Жизнь течет от происшествия к происшествию. «Я уже рассказывала тебе о жизни здесь, — пишет Жозефина 20 января Евгению, — Она всегда одинакова, и я к ней привыкла. Покой — какое это сладостное благо! Отвратить от него способно только честолюбие, но я, слава Богу, не страдаю этим недугом. Я хотела бы лишь видеть тебя почаще — тогда мне почти ничего не осталось бы желать. Гортензия вот уже несколько дней как здесь, завтра она возвращается в Париж. Она так изменилась, так исхудала, что видеть ее мне не только радостно, но и горько. Я была бы счастлива поделиться с ней своим здоровьем — оно у меня сейчас отменное.
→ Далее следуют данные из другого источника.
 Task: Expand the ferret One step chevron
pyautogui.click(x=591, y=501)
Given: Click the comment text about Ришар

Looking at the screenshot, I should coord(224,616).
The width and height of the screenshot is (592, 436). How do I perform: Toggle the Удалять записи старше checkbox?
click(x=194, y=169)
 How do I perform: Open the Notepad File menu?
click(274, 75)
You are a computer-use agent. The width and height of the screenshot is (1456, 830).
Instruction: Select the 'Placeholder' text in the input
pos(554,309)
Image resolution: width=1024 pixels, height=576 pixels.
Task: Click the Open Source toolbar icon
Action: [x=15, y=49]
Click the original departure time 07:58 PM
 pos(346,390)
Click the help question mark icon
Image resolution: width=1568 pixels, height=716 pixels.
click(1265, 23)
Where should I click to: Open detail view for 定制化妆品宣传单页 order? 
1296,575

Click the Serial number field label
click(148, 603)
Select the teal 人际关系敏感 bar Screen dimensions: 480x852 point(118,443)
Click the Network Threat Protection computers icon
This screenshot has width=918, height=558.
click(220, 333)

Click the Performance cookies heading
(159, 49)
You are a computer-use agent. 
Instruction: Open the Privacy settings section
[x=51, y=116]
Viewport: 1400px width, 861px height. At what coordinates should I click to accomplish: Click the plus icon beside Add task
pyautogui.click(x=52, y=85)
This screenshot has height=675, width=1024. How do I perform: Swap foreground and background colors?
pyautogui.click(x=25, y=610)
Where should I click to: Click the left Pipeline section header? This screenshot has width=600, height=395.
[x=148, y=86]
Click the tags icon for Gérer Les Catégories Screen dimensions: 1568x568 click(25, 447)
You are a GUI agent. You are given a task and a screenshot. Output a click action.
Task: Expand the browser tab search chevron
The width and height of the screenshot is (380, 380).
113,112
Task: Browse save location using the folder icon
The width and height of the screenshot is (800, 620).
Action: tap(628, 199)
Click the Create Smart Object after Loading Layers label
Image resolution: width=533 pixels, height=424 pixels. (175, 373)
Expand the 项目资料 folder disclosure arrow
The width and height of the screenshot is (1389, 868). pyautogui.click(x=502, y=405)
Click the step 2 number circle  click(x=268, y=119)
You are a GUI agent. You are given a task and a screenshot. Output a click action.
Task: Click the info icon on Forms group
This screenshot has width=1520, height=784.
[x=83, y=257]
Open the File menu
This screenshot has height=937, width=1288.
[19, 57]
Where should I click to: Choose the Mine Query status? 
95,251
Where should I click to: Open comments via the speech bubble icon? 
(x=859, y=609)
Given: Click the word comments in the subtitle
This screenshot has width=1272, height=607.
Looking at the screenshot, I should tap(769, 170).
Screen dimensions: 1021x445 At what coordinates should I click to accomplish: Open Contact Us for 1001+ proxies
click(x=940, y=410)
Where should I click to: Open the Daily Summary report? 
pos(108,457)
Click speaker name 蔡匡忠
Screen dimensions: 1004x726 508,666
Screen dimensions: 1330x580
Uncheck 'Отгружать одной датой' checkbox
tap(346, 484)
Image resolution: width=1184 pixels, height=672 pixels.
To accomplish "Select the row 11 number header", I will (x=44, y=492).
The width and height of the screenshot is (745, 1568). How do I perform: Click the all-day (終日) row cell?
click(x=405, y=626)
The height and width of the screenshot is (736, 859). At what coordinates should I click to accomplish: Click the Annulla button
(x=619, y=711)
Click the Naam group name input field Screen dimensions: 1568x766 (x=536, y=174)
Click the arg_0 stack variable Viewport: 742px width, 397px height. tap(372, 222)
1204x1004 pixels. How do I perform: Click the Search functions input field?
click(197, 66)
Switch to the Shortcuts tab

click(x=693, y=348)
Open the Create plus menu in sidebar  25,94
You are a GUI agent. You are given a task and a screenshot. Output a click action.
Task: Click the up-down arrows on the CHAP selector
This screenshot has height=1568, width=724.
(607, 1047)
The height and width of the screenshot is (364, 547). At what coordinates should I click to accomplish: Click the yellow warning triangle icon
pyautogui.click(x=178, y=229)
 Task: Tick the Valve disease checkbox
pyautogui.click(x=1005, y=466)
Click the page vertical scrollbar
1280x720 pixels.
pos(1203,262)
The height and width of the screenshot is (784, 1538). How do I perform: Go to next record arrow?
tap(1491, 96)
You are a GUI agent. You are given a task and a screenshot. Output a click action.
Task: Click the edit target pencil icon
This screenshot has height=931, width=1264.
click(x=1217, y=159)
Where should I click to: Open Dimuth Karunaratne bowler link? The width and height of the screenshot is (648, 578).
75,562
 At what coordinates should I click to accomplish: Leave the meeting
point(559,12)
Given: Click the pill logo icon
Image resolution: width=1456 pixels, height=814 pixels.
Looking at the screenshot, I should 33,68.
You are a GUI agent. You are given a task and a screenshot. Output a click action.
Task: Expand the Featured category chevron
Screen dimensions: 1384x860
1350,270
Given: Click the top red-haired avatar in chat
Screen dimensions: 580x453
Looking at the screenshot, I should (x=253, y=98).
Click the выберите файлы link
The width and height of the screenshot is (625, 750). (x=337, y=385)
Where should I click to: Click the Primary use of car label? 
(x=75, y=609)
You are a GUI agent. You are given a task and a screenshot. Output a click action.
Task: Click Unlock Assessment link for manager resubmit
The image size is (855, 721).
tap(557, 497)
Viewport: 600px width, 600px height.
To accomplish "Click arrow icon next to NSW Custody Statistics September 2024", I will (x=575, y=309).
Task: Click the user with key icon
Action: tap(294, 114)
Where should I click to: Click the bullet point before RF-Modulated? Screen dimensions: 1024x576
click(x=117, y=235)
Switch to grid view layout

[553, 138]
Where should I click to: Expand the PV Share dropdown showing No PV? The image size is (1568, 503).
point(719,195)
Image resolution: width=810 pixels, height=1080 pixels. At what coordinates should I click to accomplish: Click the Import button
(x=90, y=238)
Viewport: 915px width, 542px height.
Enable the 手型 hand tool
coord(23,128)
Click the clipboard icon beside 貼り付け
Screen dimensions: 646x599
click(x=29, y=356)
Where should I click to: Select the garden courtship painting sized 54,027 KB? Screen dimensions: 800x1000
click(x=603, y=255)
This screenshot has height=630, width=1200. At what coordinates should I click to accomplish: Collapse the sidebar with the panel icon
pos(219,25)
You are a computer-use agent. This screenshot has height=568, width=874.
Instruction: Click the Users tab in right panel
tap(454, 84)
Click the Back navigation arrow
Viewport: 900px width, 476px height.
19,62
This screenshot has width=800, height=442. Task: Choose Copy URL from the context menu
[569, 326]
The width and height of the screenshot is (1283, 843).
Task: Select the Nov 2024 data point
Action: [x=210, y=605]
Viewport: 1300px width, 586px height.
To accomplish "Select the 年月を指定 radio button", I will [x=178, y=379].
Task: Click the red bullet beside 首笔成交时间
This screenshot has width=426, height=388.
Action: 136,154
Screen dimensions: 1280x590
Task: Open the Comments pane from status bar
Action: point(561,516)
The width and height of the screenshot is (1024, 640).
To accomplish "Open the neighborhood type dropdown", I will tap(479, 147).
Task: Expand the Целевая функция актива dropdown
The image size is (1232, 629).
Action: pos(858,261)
Вчера опять все подмерзло, так что прогулки удлинятся за счет чтения в гостиной».

Кое-какие официальные празднества напоминают, что здесь живет коронованная особа, и нарушают монотонность изгнания, потому что обитатели Наваррского замка, несмотря на все произведенные в нем улучшения, чувствуют себя здесь как на покаянии. Иногда — большое развлечение! — все едут завтракать или обедать в Эвре, что дает префекту повод уведомить министра: «Позвольте, ваше высокопревосходительство, воспользоваться случаем и доложить вам о завтраке, на который ее величество благоволила пожаловать ко мне, и обратить ваше внимание на то, что соседство Наваррского замка по необходимости вовлекает меня в сверхсметные расходы».

Композитор Спонтини приезжает в замок для того, чтобы поднести Жозефине свою посвященную ей «Весталку». Дамы и чины двора, обладающие — на самом деле или в своем воображении — приличными голосами, разучили хоры из «Весталки» и «Эрнандо Кортеса». Присутствие автора смущает исполнителей, забывающих даже то немногое, что они умеют, но Спонтини уверяет тем не менее, что все «пели превосходно». «Его высочество князь Монакский, — рассказывает Жоржетта Дюкре, — по-настоящему любил только собственную музыку; поэтому он счел, что преувеличенные похвалы г-на Спонтини являются справедливой оценкой наших талантов: хоры он исполнял громче, нежели было надо, и мы, увлеченные его примером, делали то же самое, так что получилась сущая какофония. Поскольку мало кто из дилетантов остался не у дел, все были довольны, почему мы и бисировали номера столько раз, что, будь возможно проникнуться отвращением к шедеврам, эти две оперы вызвали бы к себе именно такое чувство».